Build the standalone EXE (no installer, just the runnable folder):
.\build_exe.bat
# Output: dist\Prompt2MTV\Prompt2MTV.exeBuild the Windows installer (runs build_exe.bat first, then packages with Inno Setup):
.\build_installer.bat
# Output: dist_installer\Prompt2MTV-Setup-3.3.0.exeRun the resulting Prompt2MTV-Setup-3.3.0.exe to install the app — it adds a desktop shortcut and Start Menu entry.

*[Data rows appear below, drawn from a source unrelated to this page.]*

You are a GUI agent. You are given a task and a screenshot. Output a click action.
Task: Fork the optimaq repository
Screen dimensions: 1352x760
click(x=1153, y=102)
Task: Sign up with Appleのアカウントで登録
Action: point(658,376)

.\tools\Install-Prompt2MTVRelease.ps1Closes any running instance, uninstalls the previous version, reinstalls from the latest installer in dist_installer, and recreates the desktop shortcut.
| File | Purpose |
|---|---|
ltx_queue_manager.py |
Main app entry point and UI |
model_downloader.py |
Streamed model downloads with resume and SHA-256 verification |
model_manifest.json |
Required-model manifest for auditing and auto-download |
video_ltx2_3_t2v.json |
LTX 2.3 text-to-video ComfyUI workflow |
ACE_Step_AI_Music_Generator_Workflow.json |
ACE-Step music generation workflow |
Prompt2MTV.spec |
PyInstaller build config |
Prompt2MTV.iss |
Inno Setup installer config |
build_exe.bat / build_installer.bat |
Build scripts |
- Node ID fragility — Workflows use hardcoded node IDs. Editing them in the ComfyUI graph editor may renumber IDs and break the payload mapper.
- Process management — ComfyUI runs as a subprocess. Force-killing the app can leave zombie processes holding port 8188.
- VRAM contention — Video and music generation share one ComfyUI instance. Running both concurrently will OOM. The queue enforces single-job execution.
- XL music models — ACE-Step 1.5-XL models require ≥12 GB VRAM (≥20 GB recommended). A warning label is shown in the Music tab.
- Variable framerate — ComfyUI outputs can drift to VFR. The stitcher normalizes with
-vsync 1 -r 24to maintain audio sync.